**WORK TASK:** In the records that follow, find the line with "Click the Importar"; from there, retype every line exactly through the line with "The image size is (1014, 786).", which also belongs to the answer.

»»

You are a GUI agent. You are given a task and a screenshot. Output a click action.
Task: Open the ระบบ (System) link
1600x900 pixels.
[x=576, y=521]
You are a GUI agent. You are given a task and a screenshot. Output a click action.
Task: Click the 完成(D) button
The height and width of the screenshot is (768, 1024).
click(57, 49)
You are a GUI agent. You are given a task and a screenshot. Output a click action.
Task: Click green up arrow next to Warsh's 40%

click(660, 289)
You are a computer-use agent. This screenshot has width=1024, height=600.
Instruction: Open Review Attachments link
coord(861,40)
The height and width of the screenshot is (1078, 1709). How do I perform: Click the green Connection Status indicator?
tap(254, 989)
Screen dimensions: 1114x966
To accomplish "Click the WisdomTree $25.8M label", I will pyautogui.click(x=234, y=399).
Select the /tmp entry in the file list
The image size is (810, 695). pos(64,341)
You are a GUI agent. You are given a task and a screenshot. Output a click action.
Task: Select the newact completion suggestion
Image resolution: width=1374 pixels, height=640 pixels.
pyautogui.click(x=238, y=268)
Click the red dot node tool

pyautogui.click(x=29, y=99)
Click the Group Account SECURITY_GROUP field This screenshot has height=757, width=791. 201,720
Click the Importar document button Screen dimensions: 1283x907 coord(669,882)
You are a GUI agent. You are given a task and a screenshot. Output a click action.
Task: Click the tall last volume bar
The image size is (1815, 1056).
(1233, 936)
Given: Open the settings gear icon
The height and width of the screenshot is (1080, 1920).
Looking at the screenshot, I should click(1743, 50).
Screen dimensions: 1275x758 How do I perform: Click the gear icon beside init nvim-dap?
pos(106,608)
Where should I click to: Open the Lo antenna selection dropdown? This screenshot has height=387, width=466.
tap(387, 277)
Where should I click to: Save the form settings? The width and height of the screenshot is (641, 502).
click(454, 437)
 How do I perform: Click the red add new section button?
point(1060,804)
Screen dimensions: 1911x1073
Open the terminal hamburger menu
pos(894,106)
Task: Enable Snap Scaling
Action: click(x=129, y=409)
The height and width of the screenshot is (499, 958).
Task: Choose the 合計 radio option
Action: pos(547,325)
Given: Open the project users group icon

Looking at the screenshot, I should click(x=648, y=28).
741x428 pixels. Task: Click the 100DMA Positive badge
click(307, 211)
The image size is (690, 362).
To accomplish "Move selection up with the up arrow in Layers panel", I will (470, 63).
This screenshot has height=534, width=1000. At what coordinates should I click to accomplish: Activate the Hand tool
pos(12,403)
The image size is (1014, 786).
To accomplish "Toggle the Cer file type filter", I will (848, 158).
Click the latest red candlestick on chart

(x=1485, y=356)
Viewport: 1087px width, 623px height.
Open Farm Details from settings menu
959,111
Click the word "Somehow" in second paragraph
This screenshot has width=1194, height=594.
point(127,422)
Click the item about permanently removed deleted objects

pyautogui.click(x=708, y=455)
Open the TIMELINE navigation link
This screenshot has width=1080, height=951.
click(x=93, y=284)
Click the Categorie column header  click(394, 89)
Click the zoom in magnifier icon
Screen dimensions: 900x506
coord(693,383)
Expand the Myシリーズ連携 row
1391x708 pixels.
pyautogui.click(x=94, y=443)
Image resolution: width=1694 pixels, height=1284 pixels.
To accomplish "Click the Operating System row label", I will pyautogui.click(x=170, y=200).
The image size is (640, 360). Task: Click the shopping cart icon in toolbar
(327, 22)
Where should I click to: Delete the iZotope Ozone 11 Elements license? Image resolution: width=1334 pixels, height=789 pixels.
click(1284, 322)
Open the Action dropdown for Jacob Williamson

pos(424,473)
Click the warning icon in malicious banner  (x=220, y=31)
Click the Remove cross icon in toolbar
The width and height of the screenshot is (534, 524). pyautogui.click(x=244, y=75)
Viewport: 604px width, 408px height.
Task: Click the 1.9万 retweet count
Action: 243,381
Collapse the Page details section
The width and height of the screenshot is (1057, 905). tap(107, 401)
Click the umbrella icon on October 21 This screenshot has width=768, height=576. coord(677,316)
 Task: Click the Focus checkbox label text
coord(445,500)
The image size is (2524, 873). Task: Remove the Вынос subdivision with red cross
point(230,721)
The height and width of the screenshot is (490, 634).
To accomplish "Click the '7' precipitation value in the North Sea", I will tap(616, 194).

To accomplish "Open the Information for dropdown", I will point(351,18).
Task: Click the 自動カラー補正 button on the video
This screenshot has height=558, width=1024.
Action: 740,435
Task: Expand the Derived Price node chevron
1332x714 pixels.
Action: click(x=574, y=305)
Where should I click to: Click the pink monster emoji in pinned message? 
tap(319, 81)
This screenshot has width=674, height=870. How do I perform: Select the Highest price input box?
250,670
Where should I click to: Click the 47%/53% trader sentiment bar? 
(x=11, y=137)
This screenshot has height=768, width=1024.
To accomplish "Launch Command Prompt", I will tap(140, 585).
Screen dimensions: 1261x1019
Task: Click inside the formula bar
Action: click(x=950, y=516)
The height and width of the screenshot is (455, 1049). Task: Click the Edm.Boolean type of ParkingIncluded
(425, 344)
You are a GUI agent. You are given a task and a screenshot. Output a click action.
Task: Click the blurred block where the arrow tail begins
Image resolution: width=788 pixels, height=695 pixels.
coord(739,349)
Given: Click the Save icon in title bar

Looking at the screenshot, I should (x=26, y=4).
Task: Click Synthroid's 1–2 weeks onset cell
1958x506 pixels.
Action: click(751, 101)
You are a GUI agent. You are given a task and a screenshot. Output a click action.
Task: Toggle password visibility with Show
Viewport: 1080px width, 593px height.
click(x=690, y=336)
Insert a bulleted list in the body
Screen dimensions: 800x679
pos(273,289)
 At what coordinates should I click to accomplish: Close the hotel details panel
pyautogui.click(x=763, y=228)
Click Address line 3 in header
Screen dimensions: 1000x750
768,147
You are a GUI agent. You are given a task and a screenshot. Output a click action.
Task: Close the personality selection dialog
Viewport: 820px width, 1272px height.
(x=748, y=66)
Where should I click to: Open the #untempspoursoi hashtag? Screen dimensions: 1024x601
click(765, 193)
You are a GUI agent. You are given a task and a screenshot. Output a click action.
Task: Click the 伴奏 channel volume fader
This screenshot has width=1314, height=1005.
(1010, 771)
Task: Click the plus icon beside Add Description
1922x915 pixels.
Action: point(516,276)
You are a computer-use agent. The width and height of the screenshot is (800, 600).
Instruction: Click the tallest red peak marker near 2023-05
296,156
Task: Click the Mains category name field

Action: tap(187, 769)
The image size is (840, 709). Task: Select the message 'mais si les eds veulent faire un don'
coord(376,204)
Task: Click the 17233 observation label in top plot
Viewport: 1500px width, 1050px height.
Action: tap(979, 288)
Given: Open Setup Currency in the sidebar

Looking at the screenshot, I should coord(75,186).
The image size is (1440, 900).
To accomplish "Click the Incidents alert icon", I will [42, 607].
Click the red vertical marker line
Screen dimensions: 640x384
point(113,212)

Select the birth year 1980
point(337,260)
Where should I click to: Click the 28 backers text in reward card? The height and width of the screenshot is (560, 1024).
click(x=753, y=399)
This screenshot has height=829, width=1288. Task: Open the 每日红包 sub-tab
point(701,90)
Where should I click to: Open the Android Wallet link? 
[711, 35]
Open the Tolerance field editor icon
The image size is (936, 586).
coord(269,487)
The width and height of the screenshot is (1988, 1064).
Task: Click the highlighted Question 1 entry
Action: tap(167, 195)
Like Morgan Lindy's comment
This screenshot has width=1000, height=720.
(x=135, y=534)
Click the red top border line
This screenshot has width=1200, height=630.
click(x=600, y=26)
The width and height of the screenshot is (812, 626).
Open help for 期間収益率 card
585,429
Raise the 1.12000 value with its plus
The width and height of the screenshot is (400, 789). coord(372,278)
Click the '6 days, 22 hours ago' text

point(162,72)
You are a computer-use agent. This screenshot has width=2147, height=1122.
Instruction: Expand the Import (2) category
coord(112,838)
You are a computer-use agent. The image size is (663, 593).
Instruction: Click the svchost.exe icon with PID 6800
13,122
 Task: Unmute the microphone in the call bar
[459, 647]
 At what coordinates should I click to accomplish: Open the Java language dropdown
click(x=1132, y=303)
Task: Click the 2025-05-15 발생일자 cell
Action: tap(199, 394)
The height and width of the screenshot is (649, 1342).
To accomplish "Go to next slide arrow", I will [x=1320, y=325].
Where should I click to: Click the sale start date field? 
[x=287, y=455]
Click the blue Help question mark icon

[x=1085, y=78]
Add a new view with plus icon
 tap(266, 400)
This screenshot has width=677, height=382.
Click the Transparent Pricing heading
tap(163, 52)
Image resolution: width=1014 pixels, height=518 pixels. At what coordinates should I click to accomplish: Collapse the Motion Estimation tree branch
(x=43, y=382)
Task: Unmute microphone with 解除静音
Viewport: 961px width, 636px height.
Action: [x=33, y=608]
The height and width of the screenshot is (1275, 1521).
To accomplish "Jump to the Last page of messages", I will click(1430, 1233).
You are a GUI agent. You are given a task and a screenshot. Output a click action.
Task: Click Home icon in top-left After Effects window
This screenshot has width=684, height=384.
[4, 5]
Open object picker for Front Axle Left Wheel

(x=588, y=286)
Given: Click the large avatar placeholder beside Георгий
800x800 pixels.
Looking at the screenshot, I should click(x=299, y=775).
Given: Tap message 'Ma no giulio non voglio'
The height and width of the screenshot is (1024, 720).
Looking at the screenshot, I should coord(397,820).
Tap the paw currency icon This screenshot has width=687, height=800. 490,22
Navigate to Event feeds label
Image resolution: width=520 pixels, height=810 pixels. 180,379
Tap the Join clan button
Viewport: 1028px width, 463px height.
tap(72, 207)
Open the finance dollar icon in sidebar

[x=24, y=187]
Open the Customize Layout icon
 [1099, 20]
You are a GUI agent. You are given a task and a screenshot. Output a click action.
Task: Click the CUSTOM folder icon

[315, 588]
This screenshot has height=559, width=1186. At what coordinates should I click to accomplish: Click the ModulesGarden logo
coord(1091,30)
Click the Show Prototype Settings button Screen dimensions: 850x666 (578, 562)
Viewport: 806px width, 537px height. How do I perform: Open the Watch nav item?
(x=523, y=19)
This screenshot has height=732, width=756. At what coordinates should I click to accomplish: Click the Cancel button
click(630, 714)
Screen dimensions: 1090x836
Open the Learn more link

««

**ANSWER SECTION:**
Click the Importar document button Screen dimensions: 1283x907 coord(669,882)
You are a GUI agent. You are given a task and a screenshot. Output a click action.
Task: Click the tall last volume bar
The image size is (1815, 1056).
(1233, 936)
Given: Open the settings gear icon
The height and width of the screenshot is (1080, 1920).
Looking at the screenshot, I should click(1743, 50).
Screen dimensions: 1275x758 How do I perform: Click the gear icon beside init nvim-dap?
pos(106,608)
Where should I click to: Open the Lo antenna selection dropdown? This screenshot has height=387, width=466.
tap(387, 277)
Where should I click to: Save the form settings? The width and height of the screenshot is (641, 502).
click(454, 437)
 How do I perform: Click the red add new section button?
point(1060,804)
Screen dimensions: 1911x1073
Open the terminal hamburger menu
pos(894,106)
Task: Enable Snap Scaling
Action: click(x=129, y=409)
The height and width of the screenshot is (499, 958).
Task: Choose the 合計 radio option
Action: pos(547,325)
Given: Open the project users group icon

Looking at the screenshot, I should click(x=648, y=28).
741x428 pixels. Task: Click the 100DMA Positive badge
click(307, 211)
The image size is (690, 362).
To accomplish "Move selection up with the up arrow in Layers panel", I will (470, 63).
This screenshot has height=534, width=1000. At what coordinates should I click to accomplish: Activate the Hand tool
pos(12,403)
The image size is (1014, 786).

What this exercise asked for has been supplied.